Teacher candidates in two classes collaborated to produce an art piece that will hang in the Leonard and Dorothy Neal Education Building.
Instructors Kimberly Hillier of “Language Arts Methodology” and Vanessa Mio of “Visual Arts Methodology” issued an assignment inspired by the abstract paintings of Alma Woodsey Thomas. As the first graduate of Howard University’s art program, she was one of the first Black women in the United States to earn a degree in the discipline.
“The lesson integrated critical literacy, visual arts, and Black History,” says Dr. Hillier. “We wanted to model the importance of collaboration among colleagues while also highlighting one of the benefits of virtual instruction and learning.”

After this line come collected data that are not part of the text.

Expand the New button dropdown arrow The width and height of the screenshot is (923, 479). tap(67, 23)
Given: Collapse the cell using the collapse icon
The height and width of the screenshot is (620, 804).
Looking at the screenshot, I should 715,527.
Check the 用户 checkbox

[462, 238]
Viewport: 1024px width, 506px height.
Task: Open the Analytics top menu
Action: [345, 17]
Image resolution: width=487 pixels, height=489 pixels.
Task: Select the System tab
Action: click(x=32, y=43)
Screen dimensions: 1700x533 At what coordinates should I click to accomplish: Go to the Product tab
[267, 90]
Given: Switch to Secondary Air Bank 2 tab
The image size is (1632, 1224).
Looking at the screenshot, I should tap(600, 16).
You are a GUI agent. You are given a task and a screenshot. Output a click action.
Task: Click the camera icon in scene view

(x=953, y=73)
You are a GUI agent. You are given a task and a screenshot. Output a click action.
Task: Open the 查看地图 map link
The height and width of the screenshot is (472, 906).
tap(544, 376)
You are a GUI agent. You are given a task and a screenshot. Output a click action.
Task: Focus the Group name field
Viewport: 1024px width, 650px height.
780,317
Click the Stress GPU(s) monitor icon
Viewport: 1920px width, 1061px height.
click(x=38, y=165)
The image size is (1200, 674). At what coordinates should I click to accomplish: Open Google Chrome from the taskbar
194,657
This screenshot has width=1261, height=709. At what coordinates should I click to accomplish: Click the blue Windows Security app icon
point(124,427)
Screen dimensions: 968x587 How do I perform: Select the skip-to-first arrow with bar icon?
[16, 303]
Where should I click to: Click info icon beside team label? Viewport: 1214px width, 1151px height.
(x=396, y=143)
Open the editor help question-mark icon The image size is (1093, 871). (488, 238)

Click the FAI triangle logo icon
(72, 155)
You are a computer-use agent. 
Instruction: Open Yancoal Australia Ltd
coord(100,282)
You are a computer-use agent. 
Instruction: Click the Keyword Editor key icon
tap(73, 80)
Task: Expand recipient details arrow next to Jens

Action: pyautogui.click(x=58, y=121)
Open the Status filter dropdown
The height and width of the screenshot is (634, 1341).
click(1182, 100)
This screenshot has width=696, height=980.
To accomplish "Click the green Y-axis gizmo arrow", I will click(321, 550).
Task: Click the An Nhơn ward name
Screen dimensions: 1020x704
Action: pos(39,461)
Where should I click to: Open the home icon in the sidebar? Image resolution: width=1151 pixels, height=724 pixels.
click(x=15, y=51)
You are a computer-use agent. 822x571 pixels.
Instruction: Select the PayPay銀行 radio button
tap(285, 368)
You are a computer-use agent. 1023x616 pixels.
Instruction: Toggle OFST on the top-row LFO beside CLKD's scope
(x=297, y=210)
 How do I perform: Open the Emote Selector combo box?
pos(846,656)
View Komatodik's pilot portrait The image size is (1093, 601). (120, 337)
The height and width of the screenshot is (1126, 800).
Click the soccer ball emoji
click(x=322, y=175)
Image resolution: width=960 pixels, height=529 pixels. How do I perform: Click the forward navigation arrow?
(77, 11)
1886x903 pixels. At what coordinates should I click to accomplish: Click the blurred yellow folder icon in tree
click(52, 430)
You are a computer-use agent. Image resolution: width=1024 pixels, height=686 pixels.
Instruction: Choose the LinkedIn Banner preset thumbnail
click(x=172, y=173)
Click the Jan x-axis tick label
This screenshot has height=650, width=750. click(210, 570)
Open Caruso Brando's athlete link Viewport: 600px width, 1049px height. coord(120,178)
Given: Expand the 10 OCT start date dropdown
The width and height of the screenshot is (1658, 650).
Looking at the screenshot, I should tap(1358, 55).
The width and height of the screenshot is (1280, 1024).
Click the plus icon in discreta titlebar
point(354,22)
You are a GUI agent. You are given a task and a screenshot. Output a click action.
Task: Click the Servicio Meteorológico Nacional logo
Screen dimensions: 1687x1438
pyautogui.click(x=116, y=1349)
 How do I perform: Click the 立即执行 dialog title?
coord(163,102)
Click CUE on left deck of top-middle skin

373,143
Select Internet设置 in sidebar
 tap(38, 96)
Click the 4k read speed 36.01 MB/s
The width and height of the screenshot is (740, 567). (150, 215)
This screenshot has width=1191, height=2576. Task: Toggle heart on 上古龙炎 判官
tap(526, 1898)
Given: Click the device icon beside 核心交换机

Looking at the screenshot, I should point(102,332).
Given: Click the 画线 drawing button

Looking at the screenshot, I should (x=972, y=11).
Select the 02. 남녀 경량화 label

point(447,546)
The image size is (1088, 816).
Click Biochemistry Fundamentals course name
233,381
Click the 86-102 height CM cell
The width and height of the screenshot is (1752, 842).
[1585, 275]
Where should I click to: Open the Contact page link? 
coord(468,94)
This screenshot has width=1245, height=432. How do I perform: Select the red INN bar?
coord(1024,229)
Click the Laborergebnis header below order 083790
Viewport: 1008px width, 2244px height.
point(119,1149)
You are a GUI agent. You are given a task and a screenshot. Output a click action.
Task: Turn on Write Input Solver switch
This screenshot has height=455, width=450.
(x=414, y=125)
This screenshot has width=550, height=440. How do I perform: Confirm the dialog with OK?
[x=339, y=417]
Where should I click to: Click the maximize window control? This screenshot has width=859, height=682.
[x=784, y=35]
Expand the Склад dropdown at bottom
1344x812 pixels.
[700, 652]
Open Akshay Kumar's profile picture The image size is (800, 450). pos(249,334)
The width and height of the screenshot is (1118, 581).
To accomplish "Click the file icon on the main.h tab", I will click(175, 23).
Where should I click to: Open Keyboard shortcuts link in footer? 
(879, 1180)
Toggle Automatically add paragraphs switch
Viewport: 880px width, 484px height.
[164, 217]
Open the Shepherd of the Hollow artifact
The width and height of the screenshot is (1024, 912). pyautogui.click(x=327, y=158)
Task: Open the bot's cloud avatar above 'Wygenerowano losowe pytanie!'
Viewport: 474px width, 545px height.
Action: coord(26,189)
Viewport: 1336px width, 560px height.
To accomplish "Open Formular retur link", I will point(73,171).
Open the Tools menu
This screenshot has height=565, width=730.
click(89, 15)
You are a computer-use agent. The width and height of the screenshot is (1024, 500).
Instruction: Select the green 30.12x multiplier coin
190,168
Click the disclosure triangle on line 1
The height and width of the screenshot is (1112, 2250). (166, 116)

Each of the students contributed a square of dots and dashes forming concentric circles to create a mosaic. The final piece honours the stylistic elements of Thomas’s work, says Dr. Mio.
“The abstract nature of her artwork allowed for creative freedom, resulting in a final piece that showcased the diverse artistic choices of each individual student,” she says. “The resulting collage presents a beautiful culmination of the collaborative work.”
Besides inviting discussion of the importance of ongoing BIPOC representation in literacy and visual art instruction, the project fostered a sense of community and belonging, key components as the teacher candidates prepare for their future practices in elementary classrooms.
Mio and Hillier conclude: “We are so proud of our students’ perseverance and dedication to the B.Ed program. The resilience they’ve shown this academic year demonstrates their strengths as future educators!”